One of Nigeria’s most inventive literary voices has a new book on the way! A. Igoni Barrett, author of the short story collections Love Is Power, or Something Like That and Daddy Gifts, and the novel Blackass, which announced him to international readers as a master of satire when Graywolf Press published it in 2016, is back with a sequel. Whyteface arrives on August 4, 2026, once again from Graywolf, and readers are already counting down.
Blackass follows Furo Wariboko, a Lagos man who wakes one morning to discover he has transformed into a white man, his buttocks the sole exception. Whyteface picks up four years later. Furo now goes by Frank Whyte. He is established, settled in Abuja, and about to take his first real vacation outside Nigeria. The announcement, in the way that Barrett’s work always does, has sent readers into an immediate frenzy.
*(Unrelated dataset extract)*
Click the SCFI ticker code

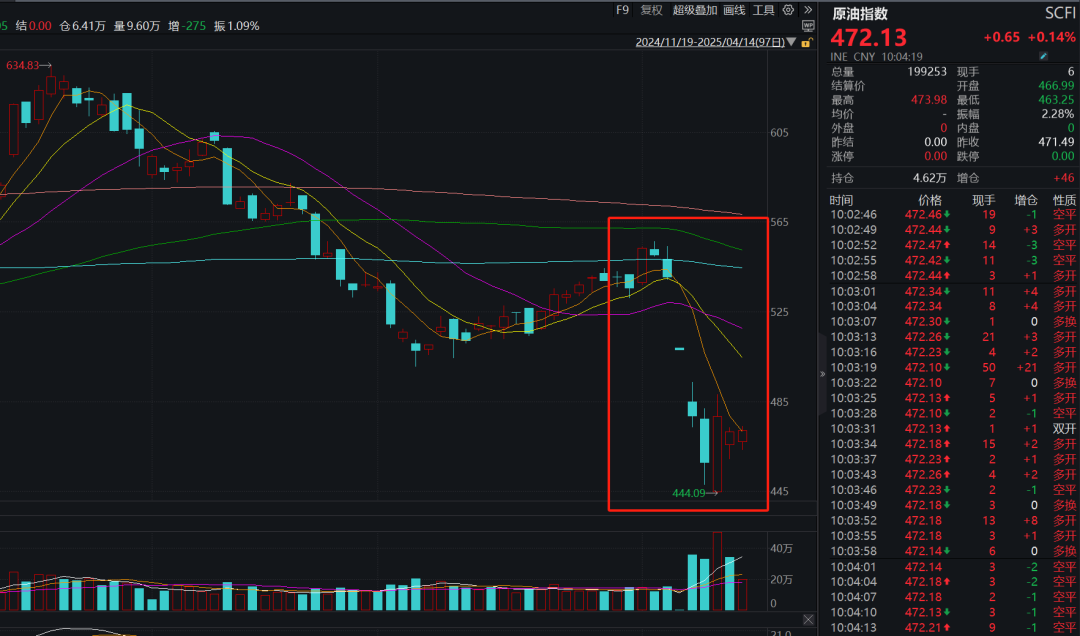coord(1059,14)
The novel moves between continents and identities, in the way that Barrett’s fiction has always moved, obliquely, satirically, with a precision that cuts deeper than it first appears. Literary Hub, which named Whyteface one of its most anticipated books of 2026, put it plainly: “Barrett is a genius of social satire, holding up a mirror to the subtle ways we interact with, judge, irritate, and delight one another.” Whyteface asks what belonging means when your body has become a costume, and what it might take, anywhere in the world, to be seen as simply human. August 4 cannot come soon enough.
Here is the synopsis:
As Frank travels to Amsterdam, Oslo, and Milan, he finds himself, for the first time in years . . . blending in. His skin is not in the least remarkable. In Amsterdam he befriends his well-meaning but occasionally misguided Airbnb host. There he also meets a Nigerian expat living in America whom he is both delighted to see but who vexes him for reasons he can’t initially identify. In Oslo, he intervenes when a charismatic Kenyan writer is the victim of a racist taxi driver. In Milan he comes upon a woman who might be a distant relative who has survived a treacherous journey of migration. He quickly realizes that he feels most Nigerian when he is outside of Nigeria, and he begins to wonder what it might take to be treated, simply, as human.